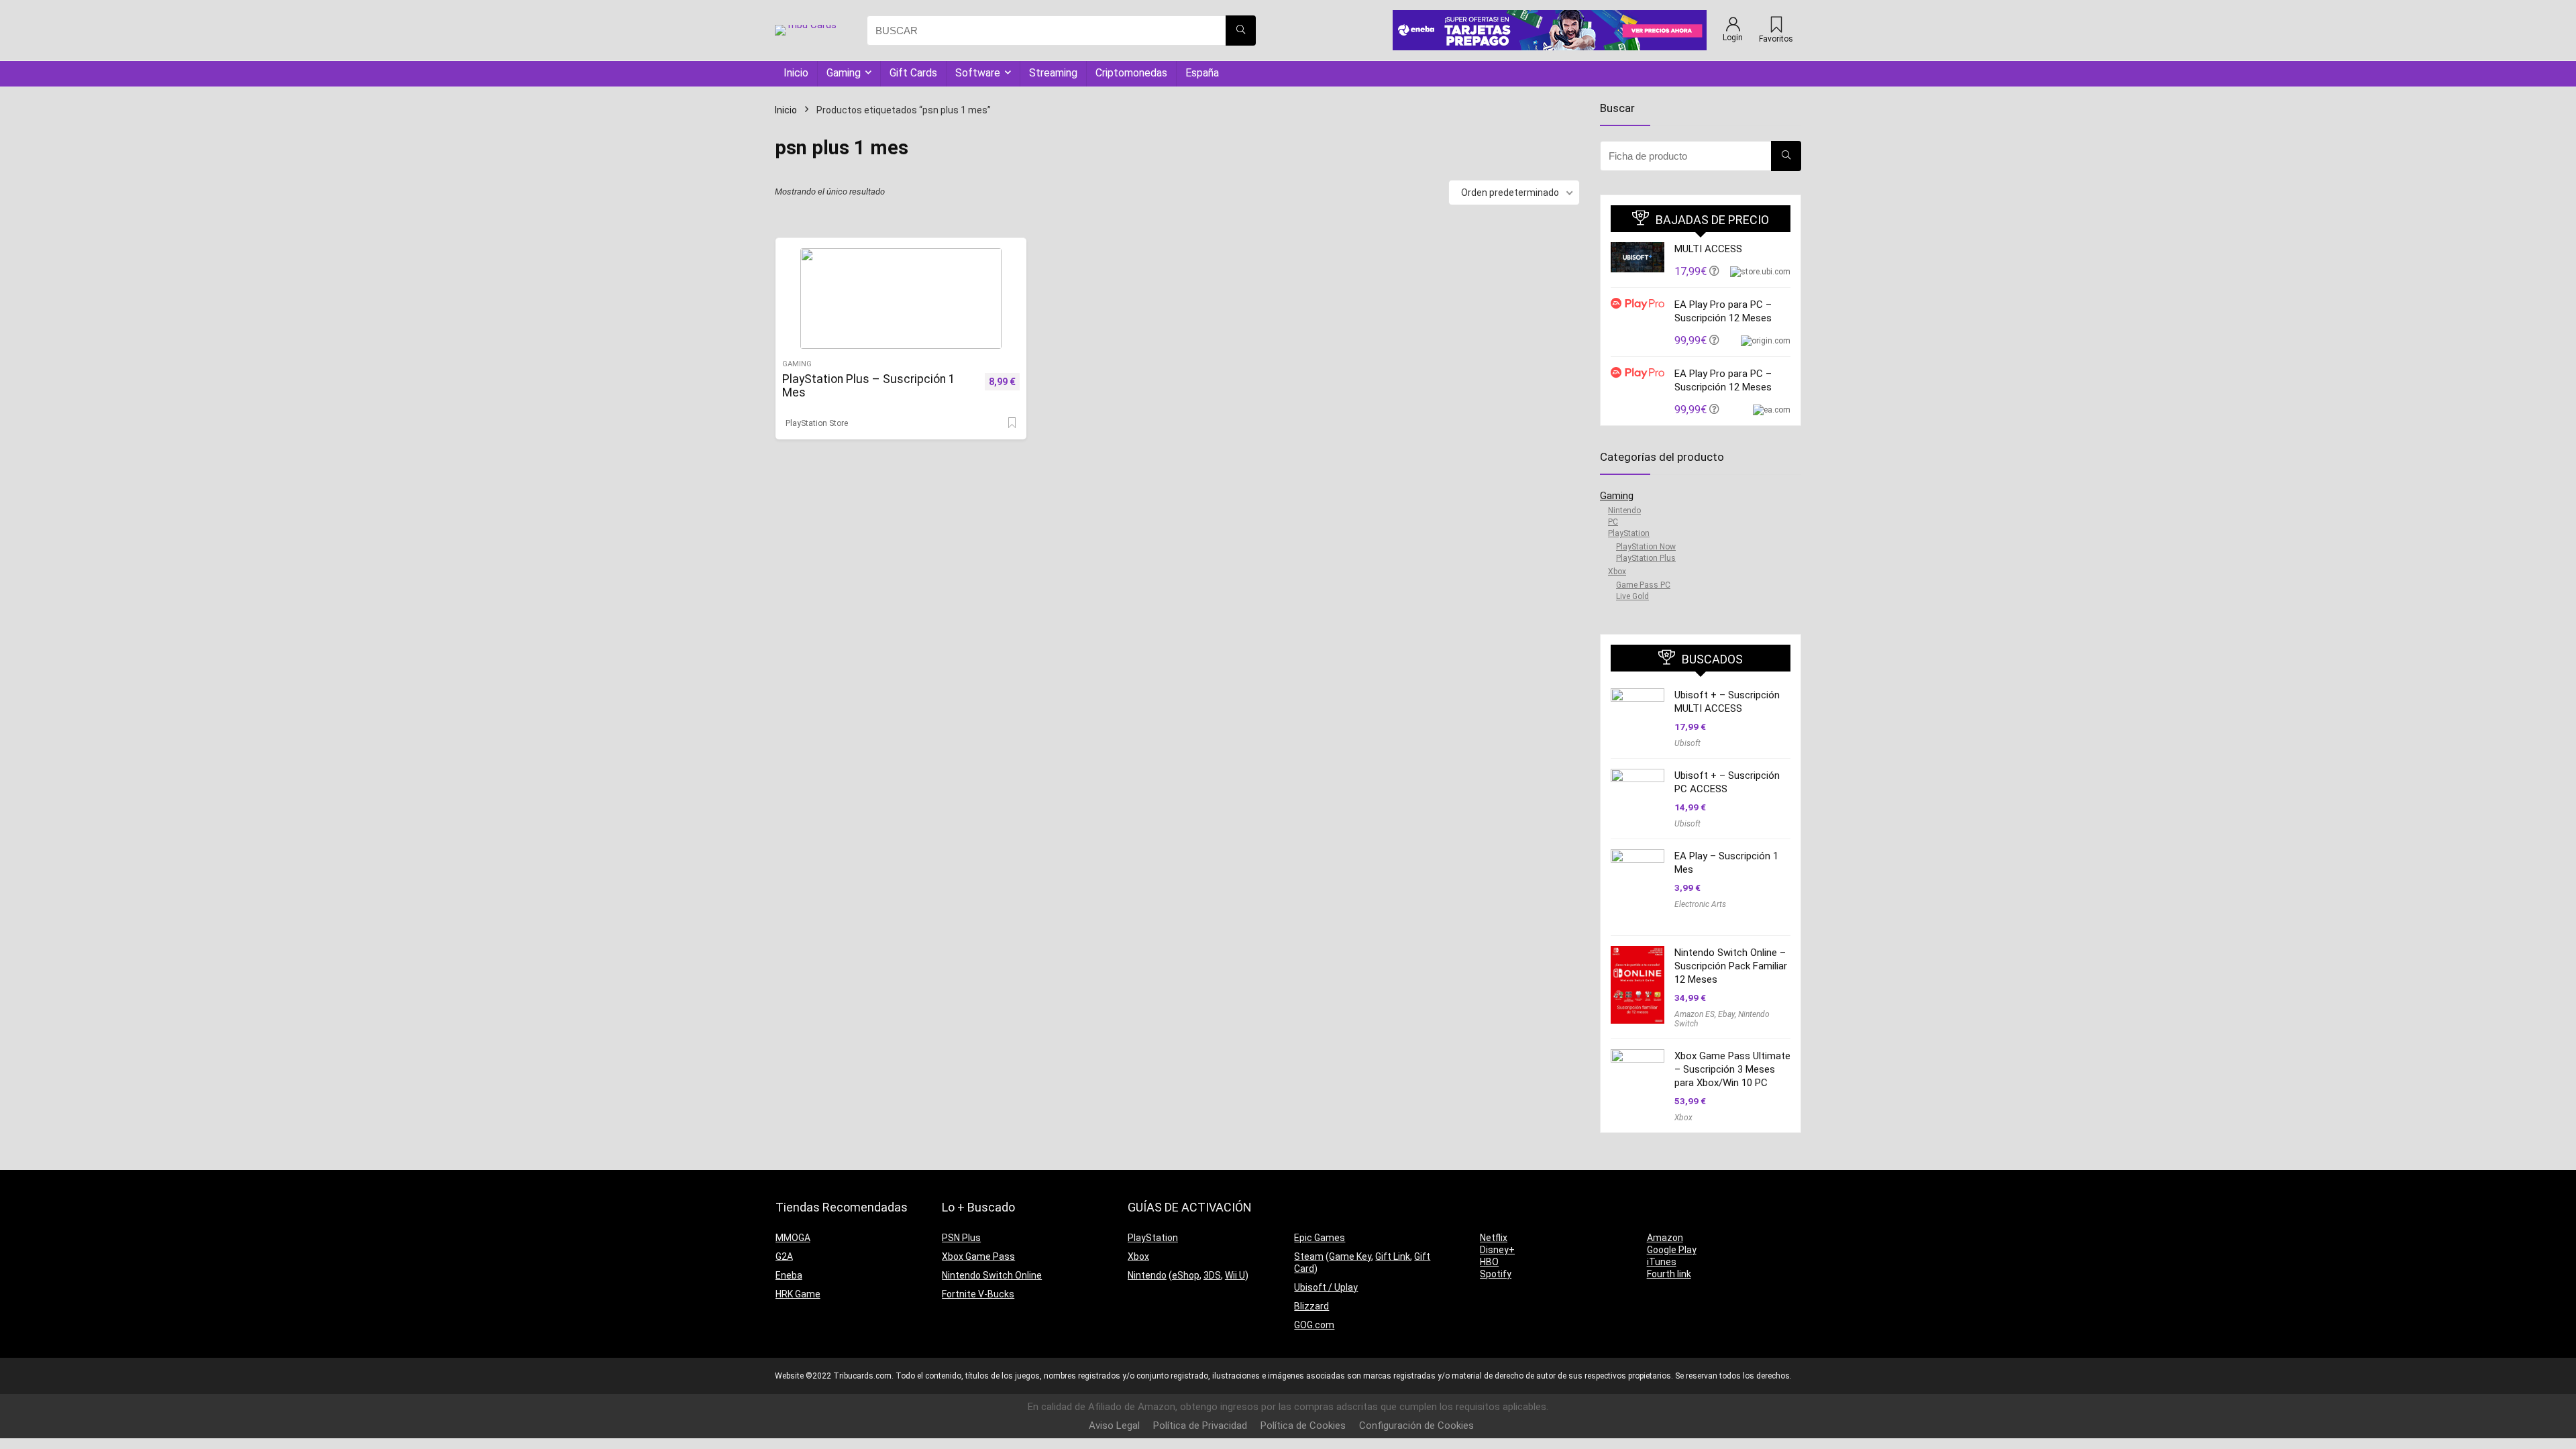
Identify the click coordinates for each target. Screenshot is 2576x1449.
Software (977, 72)
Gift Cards (913, 72)
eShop (1185, 1275)
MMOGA (792, 1237)
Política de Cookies (1303, 1425)
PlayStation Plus (1646, 558)
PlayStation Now (1646, 546)
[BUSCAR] (1241, 30)
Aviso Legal (1114, 1425)
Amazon (1665, 1237)
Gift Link (1392, 1256)
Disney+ (1497, 1249)
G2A (784, 1256)
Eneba (788, 1275)
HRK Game (797, 1294)
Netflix (1493, 1237)
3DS (1212, 1275)
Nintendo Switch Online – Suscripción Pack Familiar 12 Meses (1730, 966)
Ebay (1726, 1014)
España (1202, 72)
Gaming (843, 72)
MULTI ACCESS (1708, 249)
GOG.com (1314, 1325)
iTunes (1661, 1261)
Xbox (1617, 571)
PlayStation (1629, 533)
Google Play (1672, 1249)
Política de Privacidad (1200, 1425)
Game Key (1350, 1256)
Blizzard (1311, 1306)
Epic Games (1319, 1237)
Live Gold (1632, 596)
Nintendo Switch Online (992, 1275)
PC (1613, 522)
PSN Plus (961, 1237)
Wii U (1235, 1275)
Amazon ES (1694, 1014)
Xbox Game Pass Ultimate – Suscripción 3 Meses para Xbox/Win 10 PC (1732, 1069)
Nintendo (1624, 510)
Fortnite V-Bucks (978, 1294)
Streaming (1053, 72)
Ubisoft (1687, 743)
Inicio (796, 72)
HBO (1489, 1261)
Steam (1309, 1256)
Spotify (1495, 1274)
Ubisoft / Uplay (1326, 1287)
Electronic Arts (1700, 904)
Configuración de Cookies (1416, 1425)
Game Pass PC (1643, 585)
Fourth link (1669, 1274)
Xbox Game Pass (978, 1256)
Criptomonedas (1131, 72)
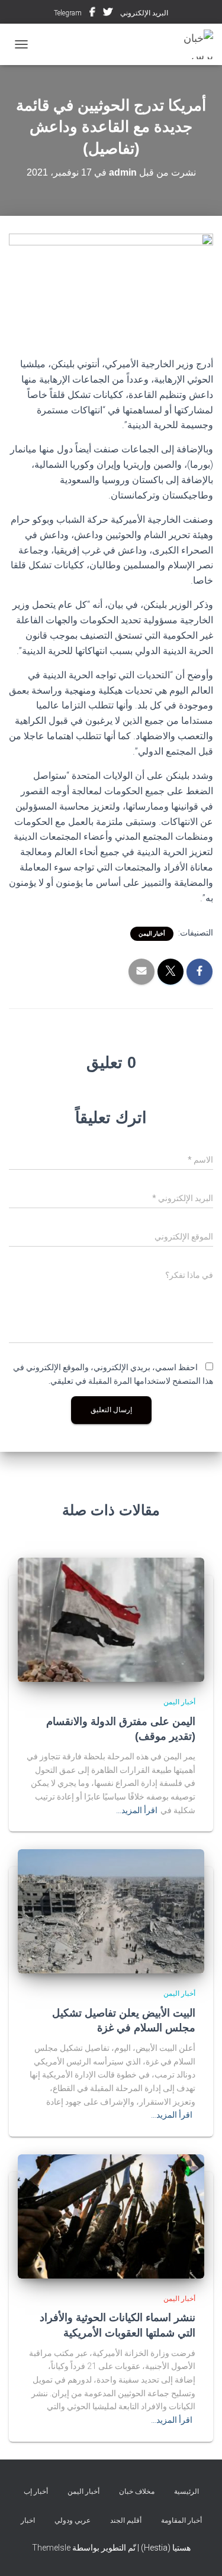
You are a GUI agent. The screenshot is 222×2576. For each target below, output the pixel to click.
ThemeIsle (51, 2547)
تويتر (107, 13)
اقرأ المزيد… (136, 1810)
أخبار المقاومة (181, 2520)
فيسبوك (92, 13)
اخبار (28, 2520)
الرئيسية (186, 2491)
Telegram (68, 13)
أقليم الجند (125, 2520)
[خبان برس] (186, 44)
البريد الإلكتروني (144, 13)
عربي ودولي (72, 2520)
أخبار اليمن (152, 933)
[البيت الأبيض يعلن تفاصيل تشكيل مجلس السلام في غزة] (111, 1910)
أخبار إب (36, 2491)
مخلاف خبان (137, 2491)
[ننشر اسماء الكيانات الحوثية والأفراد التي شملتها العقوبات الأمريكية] (111, 2216)
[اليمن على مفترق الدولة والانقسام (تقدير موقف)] (111, 1619)
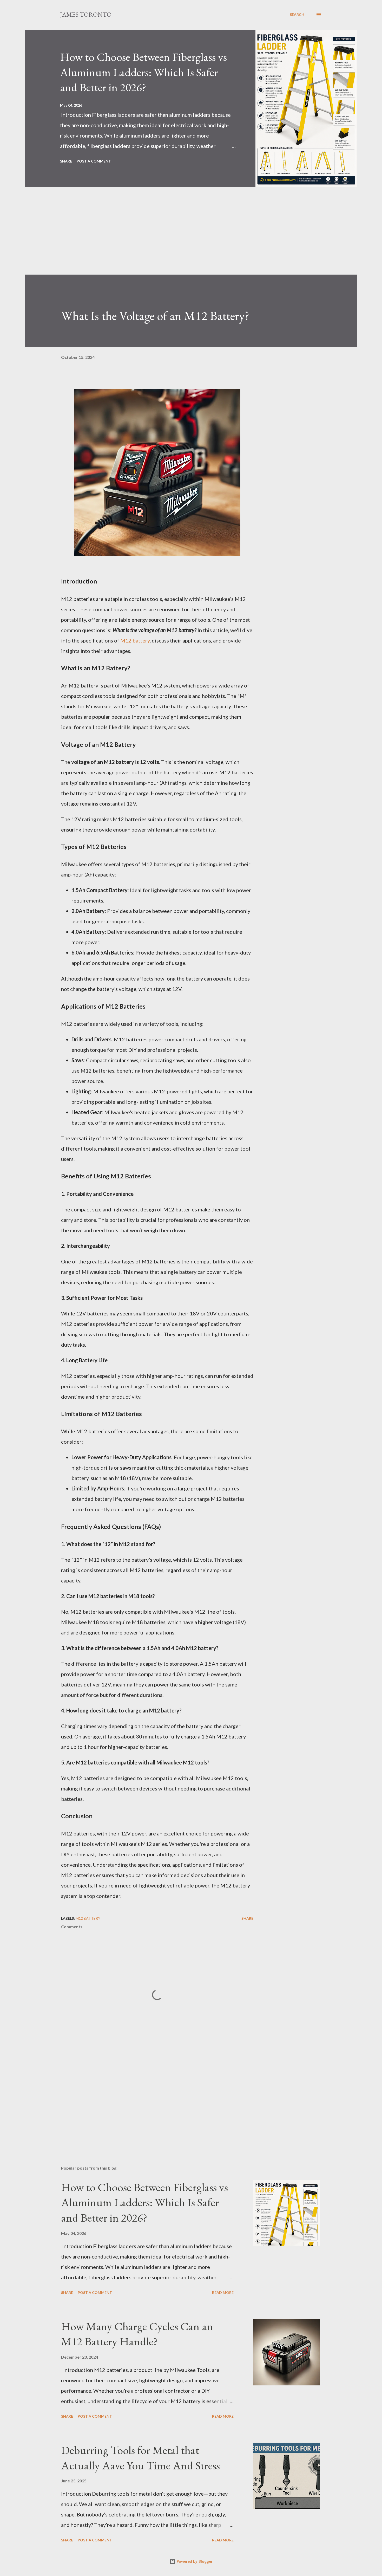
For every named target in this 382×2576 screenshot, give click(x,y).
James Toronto (85, 14)
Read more (223, 2292)
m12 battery (88, 1918)
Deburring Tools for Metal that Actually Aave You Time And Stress (140, 2458)
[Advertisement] (181, 238)
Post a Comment (94, 161)
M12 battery (135, 640)
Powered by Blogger (194, 2561)
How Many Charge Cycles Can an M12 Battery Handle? (137, 2334)
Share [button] (66, 161)
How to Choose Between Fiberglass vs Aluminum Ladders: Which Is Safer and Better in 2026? (143, 72)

_____

◆ Task objective ◆
Omit the pictures and restate the rest of the records verbatim.

◆ Your solution ◆
Identify the click coordinates for each target. Screenshot is 2576x1449.
Software (977, 72)
Gift Cards (913, 72)
eShop (1185, 1275)
MMOGA (792, 1237)
Política de Cookies (1303, 1425)
PlayStation Plus (1646, 558)
PlayStation Now (1646, 546)
[BUSCAR] (1241, 30)
Aviso Legal (1114, 1425)
Amazon (1665, 1237)
Gift Link (1392, 1256)
Disney+ (1497, 1249)
G2A (784, 1256)
Eneba (788, 1275)
HRK Game (797, 1294)
Netflix (1493, 1237)
3DS (1212, 1275)
Nintendo Switch Online – Suscripción Pack Familiar 12 Meses (1730, 966)
Ebay (1726, 1014)
España (1202, 72)
Gaming (843, 72)
MULTI ACCESS (1708, 249)
GOG.com (1314, 1325)
iTunes (1661, 1261)
Xbox (1617, 571)
PlayStation (1629, 533)
Google Play (1672, 1249)
Política de Privacidad (1200, 1425)
Game Key (1350, 1256)
Blizzard (1311, 1306)
Epic Games (1319, 1237)
Live Gold (1632, 596)
Nintendo Switch Online (992, 1275)
PC (1613, 522)
PSN Plus (961, 1237)
Wii U (1235, 1275)
Amazon ES (1694, 1014)
Xbox Game Pass Ultimate – Suscripción 3 Meses para Xbox/Win 10 PC (1732, 1069)
Nintendo (1624, 510)
Fortnite V-Bucks (978, 1294)
Streaming (1053, 72)
Ubisoft (1687, 743)
Inicio (796, 72)
HBO (1489, 1261)
Steam (1309, 1256)
Spotify (1495, 1274)
Ubisoft / Uplay (1326, 1287)
Electronic Arts (1700, 904)
Configuración de Cookies (1416, 1425)
Game Pass PC (1643, 585)
Fourth link (1669, 1274)
Xbox Game Pass (978, 1256)
Criptomonedas (1131, 72)
You are a GUI agent. The screenshot is 222×2576. For each target below, output the pixel to click.
ThemeIsle (51, 2547)
تويتر (107, 13)
اقرأ المزيد… (136, 1810)
أخبار المقاومة (181, 2520)
فيسبوك (92, 13)
اخبار (28, 2520)
الرئيسية (186, 2491)
Telegram (68, 13)
أقليم الجند (125, 2520)
[خبان برس] (186, 44)
البريد الإلكتروني (144, 13)
عربي ودولي (72, 2520)
أخبار اليمن (152, 933)
[البيت الأبيض يعلن تفاصيل تشكيل مجلس السلام في غزة] (111, 1910)
أخبار إب (36, 2491)
مخلاف خبان (137, 2491)
[ننشر اسماء الكيانات الحوثية والأفراد التي شملتها العقوبات الأمريكية] (111, 2216)
[اليمن على مفترق الدولة والانقسام (تقدير موقف)] (111, 1619)
For every named target in this 382×2576 screenshot, give click(x,y).
James Toronto (85, 14)
Read more (223, 2292)
m12 battery (88, 1918)
Deburring Tools for Metal that Actually Aave You Time And Stress (140, 2458)
[Advertisement] (181, 238)
Post a Comment (94, 161)
M12 battery (135, 640)
Powered by Blogger (194, 2561)
How Many Charge Cycles Can an M12 Battery Handle? (137, 2334)
Share [button] (66, 161)
How to Choose Between Fiberglass vs Aluminum Ladders: Which Is Safer and Better in 2026? (143, 72)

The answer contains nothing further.